第98回センバツ高校野球大会(3月19日開幕・甲子園)の選考委員会が30日、大阪市内で行われ、出場32校が決まった。

 昨秋近畿大会8強で当落線上にいた近江(滋賀)は選出され、2年ぶり8度目のセンバツ出場。

彦根市内の同校近くのHPLベースポールパークに集まった60人の部員たちは、雪が舞う中、喜びを爆発させた。

 昨年3月、チームを36年間指揮して春夏通算23度の甲子園出場に導き、春夏1度ずつ準優勝した多賀章仁前監督(66)=現総監督=が勇退。01年夏の準V捕手で、恩師からバトンを受けた小森博之監督(42)が初の聖地指揮となる。

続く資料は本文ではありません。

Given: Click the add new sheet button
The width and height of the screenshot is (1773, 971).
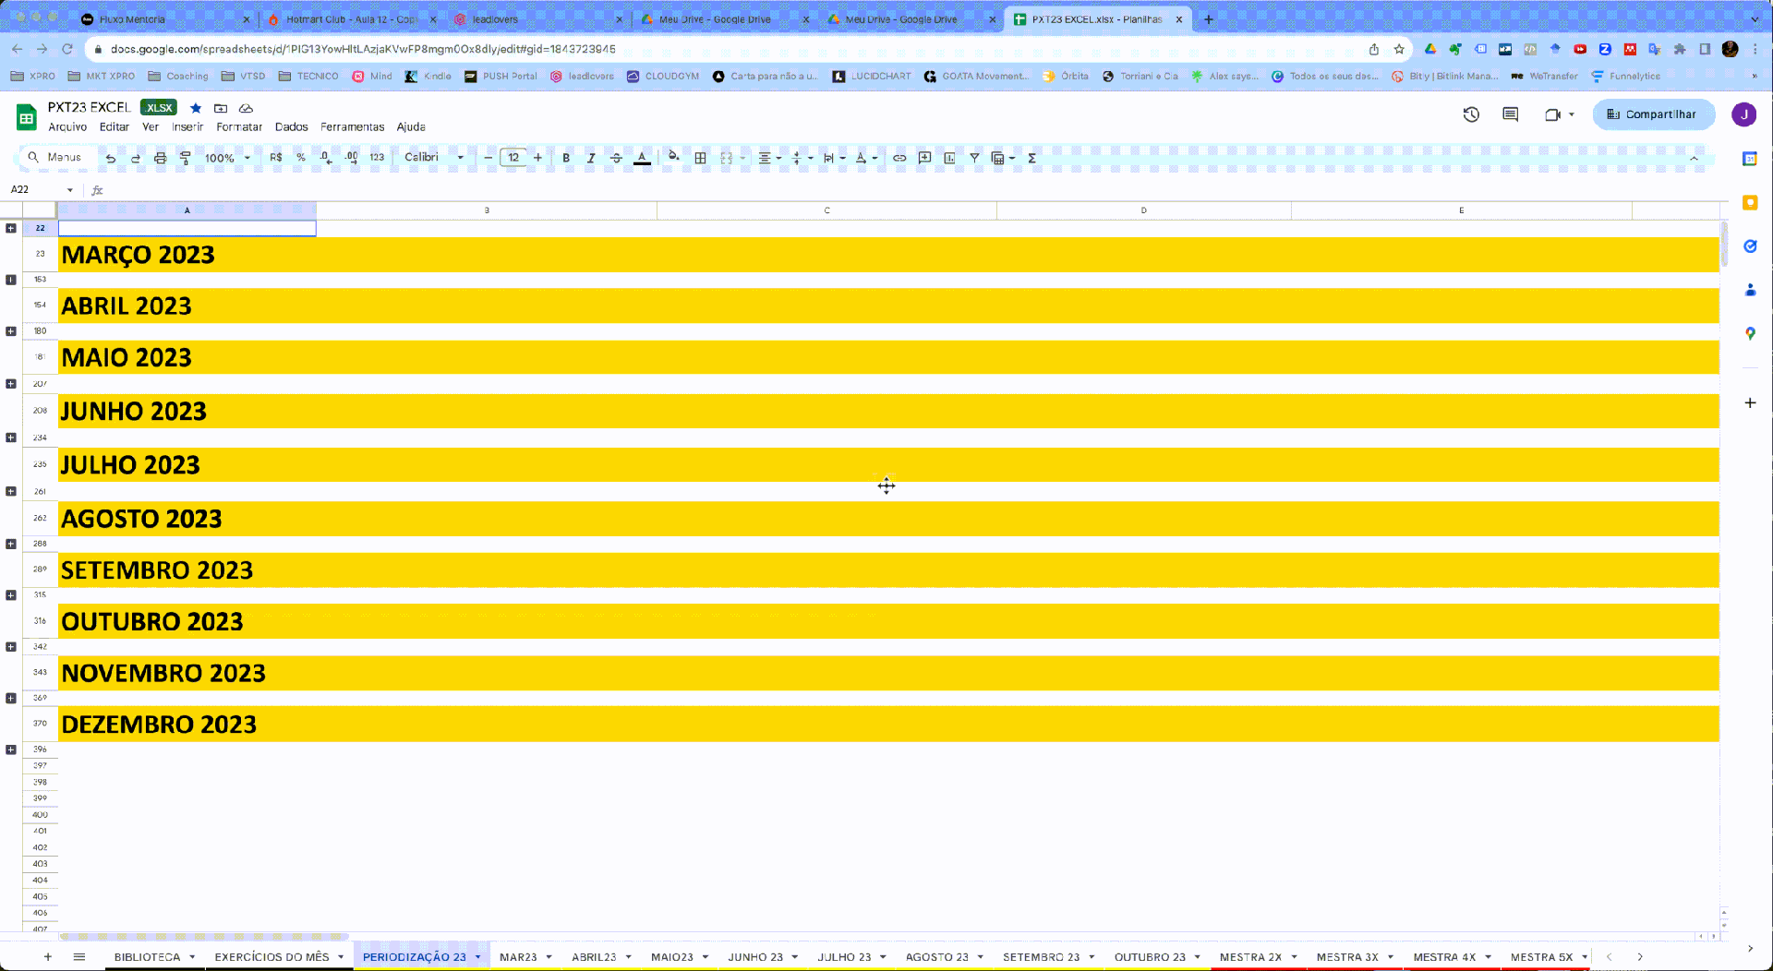Looking at the screenshot, I should pos(48,957).
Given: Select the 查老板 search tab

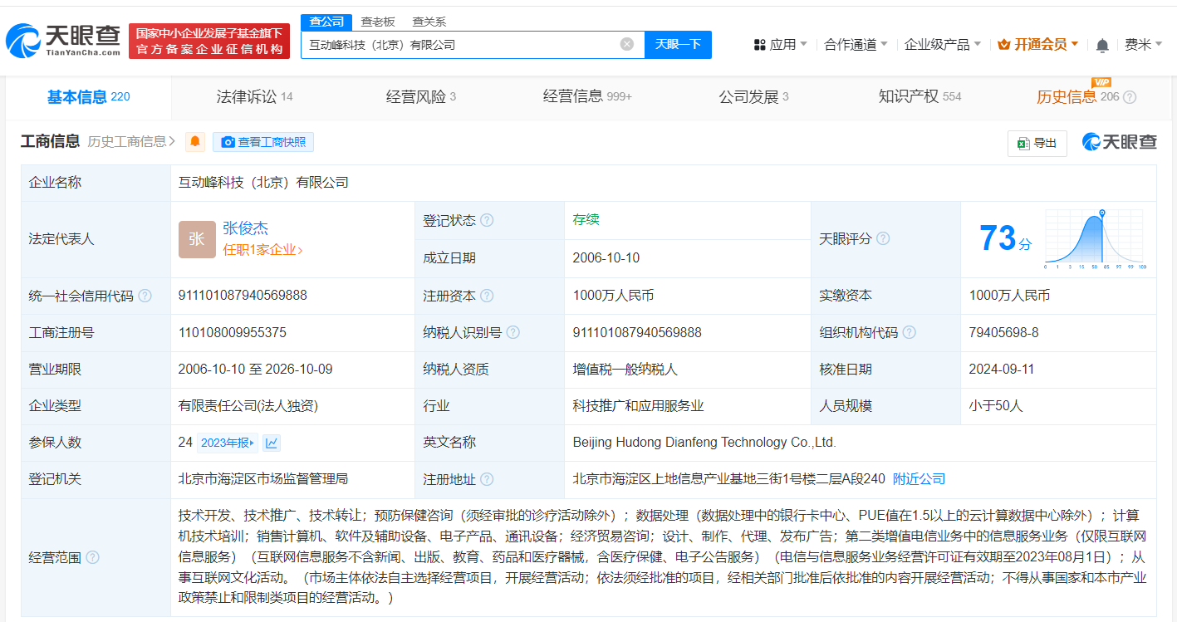Looking at the screenshot, I should 379,22.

 チームのカギを握るのはバッテリー。プロ注目の148キロ右腕・上田健介(2年)はスリークオーターからカットボールやスライダーも操り、現チーム発足後の昨年8月、日大三島(静岡)との練習試合ではノーヒットノーランを達成している。主将の杉本将吾(2年)は高校通算26本塁打の強肩捕手で「夢だった甲子園出場が決まってうれしく、感謝の気持ちがあります。先輩たちの思いも背負って戦いたい」と意気込んだ。滋賀県勢初の甲子園優勝をめざし、びわ湖ブルーの近江ナインが躍動する。